Mac OS X Desktop with scientific applications and terminal running FreeBSD

The most widely-sold UNIX-based operating system, Mac OS X offers a unique combination of technical elements to the discerning geek, such as fine-grained multithreading, Mach 3.0 microkernel, FreeBSD services, tight hardware integration and SMP-safe drivers, as well as zero configuration networking. Tiger’s state-of-the-art kernel features improved SMP scalability and 64-bit virtual memory, while standards-based access control lists take UNIX permissions to the next level.

Terminal

Command-line Environment

UNIX users will feel at home in Darwin, the robust BSD environment that underlies Mac OS X. That environment is accessible at any time from the Terminal application. You can also run commands that don’t require arguments (such as top) by double-clicking them in the Finder. With the thousands of man pages included in Mac OS X, you can quickly find all your favorite UNIX tools.

UNIX Utilities and Scripting Languages

Come in, it's open.

All of the standard UNIX utilities and scripting languages are included in Mac OS X: editors such as emacs, vim and even ed; file management tools such as cp, mv, ls and tar; shell scripts including bash (the default shell), tcsh (csh) and zsh.

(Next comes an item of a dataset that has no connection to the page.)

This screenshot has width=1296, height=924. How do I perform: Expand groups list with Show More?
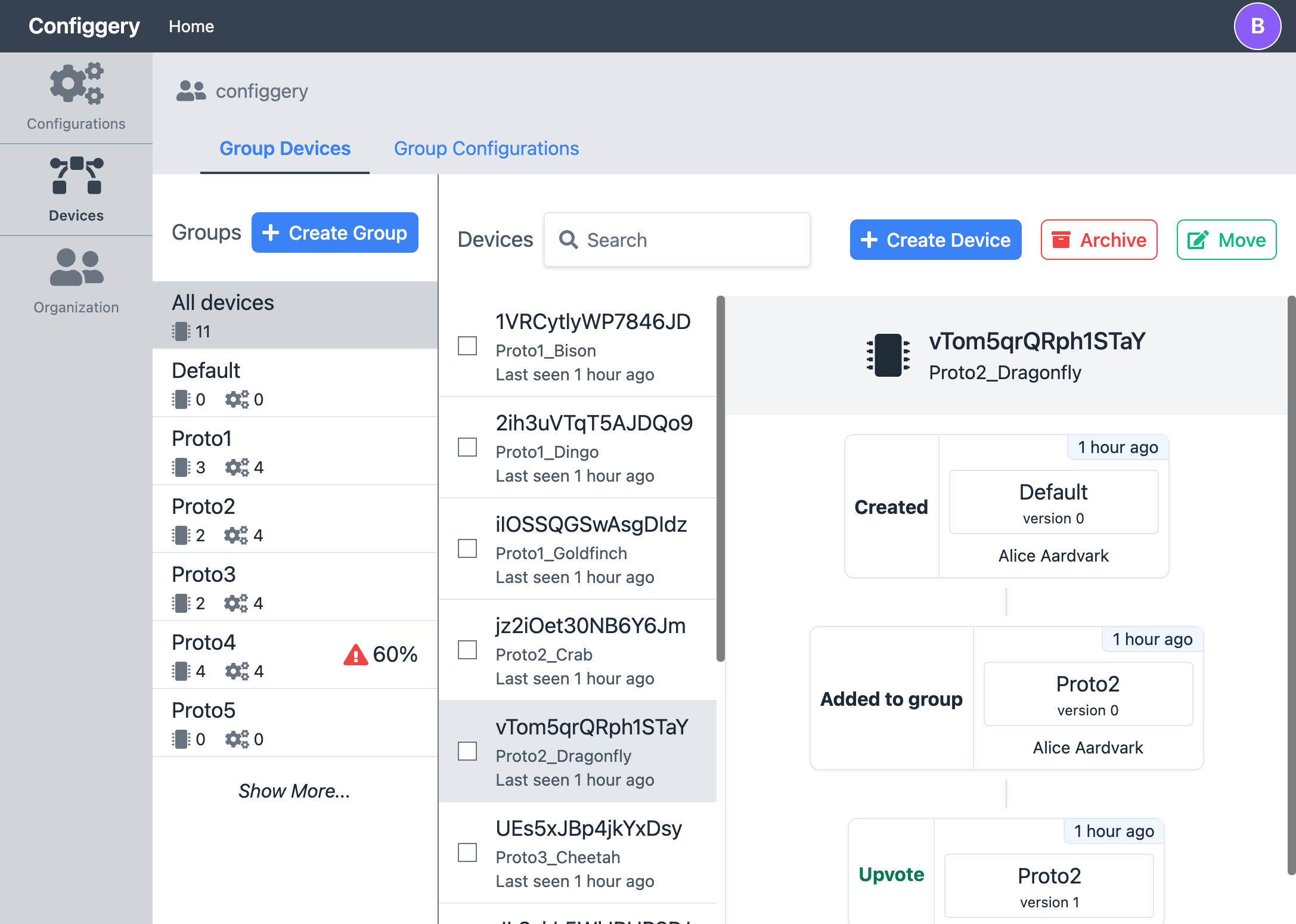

Tiger adds the korn shell so you can run scripts written for other operating systems more easily. And of course you can use scripting languages such as Perl, PHP, tcl, Ruby and Python, with native support for the popular Tcl/TK, TKInter and WxWidgets toolkits. Python users can also script the powerful Quartz compositing engine. Visit the Open Source page for more Open Source utilities in Mac OS X.

UNIX logo

Universal Libraries

Mac OS X provides a robust set of optimized libraries, making it easy to port your existing UNIX code. For example, a standard, multithreaded C library (libc) includes support for such capabilities as reentrant variants of standard functions, facilitating the porting of thread-aware applications to Mac OS X. For applications that require non-Roman character sets, Mac OS X supports wide character datatypes (wchar_t and others). Tiger also supports UNIX/Linux portability APIs, including System V semaphores, so porting applications from versions of UNIX such as Linux and Solaris presents no problem. Tiger enhances the stellar cross-platform API support in Panther by adding powerful new Open Source libraries for XML transformations (libxslt) and data persistence (SQLite), as well as support for common UNIX services such as System V message queues.

Liftoff With launchd

Since Mac OS X rarely requires you to reboot, you’ll hardly ever notice it, but Tiger takes less time to start up, thanks to launchd. Launchd provides faster startup through a unified framework for starting, stopping and managing daemons, and incorporates inetd, init, mach_init, System Starter and related services. Administrators have a single mechanism for auditing, configuring and setting resources limits on services.

Kernel

The Mach kernel augments standard virtual memory semantics with the abstraction of memory objects. This enables Mac OS X to manage separate application environments simultaneously and supply the following features:

  • Preemptive and cooperative multitasking.
  • Symmetric multiprocessing (SMP) augmented by support for multithreading.
  • Real-time support guaranteeing low-latency access to processor resources for time-sensitive media applications.